EXERCISE AIM — Convert every line of the items below into a JSON list of strings, one string per line, leaving out blank lines.

WORKING DATA —
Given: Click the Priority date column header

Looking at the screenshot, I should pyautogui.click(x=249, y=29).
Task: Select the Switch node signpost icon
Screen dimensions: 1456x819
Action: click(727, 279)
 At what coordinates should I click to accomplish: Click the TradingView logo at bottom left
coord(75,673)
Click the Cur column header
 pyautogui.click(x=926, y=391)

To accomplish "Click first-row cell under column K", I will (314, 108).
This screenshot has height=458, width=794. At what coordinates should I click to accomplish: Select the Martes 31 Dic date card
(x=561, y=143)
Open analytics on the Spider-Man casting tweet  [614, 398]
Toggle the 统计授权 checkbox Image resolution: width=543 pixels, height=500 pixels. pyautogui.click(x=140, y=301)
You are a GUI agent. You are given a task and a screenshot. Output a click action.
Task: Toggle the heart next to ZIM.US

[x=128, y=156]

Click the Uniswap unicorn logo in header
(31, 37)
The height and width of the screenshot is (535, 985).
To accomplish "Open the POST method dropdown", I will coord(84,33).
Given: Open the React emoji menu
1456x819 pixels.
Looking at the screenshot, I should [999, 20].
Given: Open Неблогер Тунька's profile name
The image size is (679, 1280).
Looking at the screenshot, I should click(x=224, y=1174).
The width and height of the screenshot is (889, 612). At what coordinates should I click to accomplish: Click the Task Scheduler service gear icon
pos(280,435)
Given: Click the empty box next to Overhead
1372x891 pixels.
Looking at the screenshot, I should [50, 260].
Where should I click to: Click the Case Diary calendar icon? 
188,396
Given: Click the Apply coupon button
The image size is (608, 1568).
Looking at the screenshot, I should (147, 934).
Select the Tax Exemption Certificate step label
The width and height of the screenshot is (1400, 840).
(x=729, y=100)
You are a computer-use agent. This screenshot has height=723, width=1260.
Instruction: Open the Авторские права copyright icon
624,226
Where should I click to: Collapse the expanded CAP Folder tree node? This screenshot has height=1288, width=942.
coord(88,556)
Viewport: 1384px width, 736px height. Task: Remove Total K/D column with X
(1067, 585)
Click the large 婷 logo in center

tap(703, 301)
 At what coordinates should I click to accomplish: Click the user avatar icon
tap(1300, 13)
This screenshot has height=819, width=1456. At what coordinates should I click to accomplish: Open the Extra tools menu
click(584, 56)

FINISHED ANSWER —
[
  "Given: Click the Priority date column header",
  "Looking at the screenshot, I should pyautogui.click(x=249, y=29).",
  "Task: Select the Switch node signpost icon",
  "Screen dimensions: 1456x819",
  "Action: click(727, 279)",
  " At what coordinates should I click to accomplish: Click the TradingView logo at bottom left",
  "coord(75,673)",
  "Click the Cur column header",
  " pyautogui.click(x=926, y=391)",
  "To accomplish \"Click first-row cell under column K\", I will (314, 108).",
  "This screenshot has height=458, width=794. At what coordinates should I click to accomplish: Select the Martes 31 Dic date card",
  "(x=561, y=143)",
  "Open analytics on the Spider-Man casting tweet  [614, 398]",
  "Toggle the 统计授权 checkbox Image resolution: width=543 pixels, height=500 pixels. pyautogui.click(x=140, y=301)",
  "You are a GUI agent. You are given a task and a screenshot. Output a click action.",
  "Task: Toggle the heart next to ZIM.US",
  "[x=128, y=156]",
  "Click the Uniswap unicorn logo in header",
  "(31, 37)",
  "The height and width of the screenshot is (535, 985).",
  "To accomplish \"Open the POST method dropdown\", I will coord(84,33).",
  "Given: Open the React emoji menu",
  "1456x819 pixels.",
  "Looking at the screenshot, I should [999, 20].",
  "Given: Open Неблогер Тунька's profile name",
  "The image size is (679, 1280).",
  "Looking at the screenshot, I should click(x=224, y=1174).",
  "The width and height of the screenshot is (889, 612). At what coordinates should I click to accomplish: Click the Task Scheduler service gear icon",
  "pos(280,435)",
  "Given: Click the empty box next to Overhead",
  "1372x891 pixels.",
  "Looking at the screenshot, I should [50, 260].",
  "Where should I click to: Click the Case Diary calendar icon? ",
  "188,396",
  "Given: Click the Apply coupon button",
  "The image size is (608, 1568).",
  "Looking at the screenshot, I should (147, 934).",
  "Select the Tax Exemption Certificate step label",
  "The width and height of the screenshot is (1400, 840).",
  "(x=729, y=100)",
  "You are a computer-use agent. This screenshot has height=723, width=1260.",
  "Instruction: Open the Авторские права copyright icon",
  "624,226",
  "Where should I click to: Collapse the expanded CAP Folder tree node? This screenshot has height=1288, width=942.",
  "coord(88,556)",
  "Viewport: 1384px width, 736px height. Task: Remove Total K/D column with X",
  "(1067, 585)",
  "Click the large 婷 logo in center",
  "tap(703, 301)",
  " At what coordinates should I click to accomplish: Click the user avatar icon",
  "tap(1300, 13)",
  "This screenshot has height=819, width=1456. At what coordinates should I click to accomplish: Open the Extra tools menu",
  "click(584, 56)"
]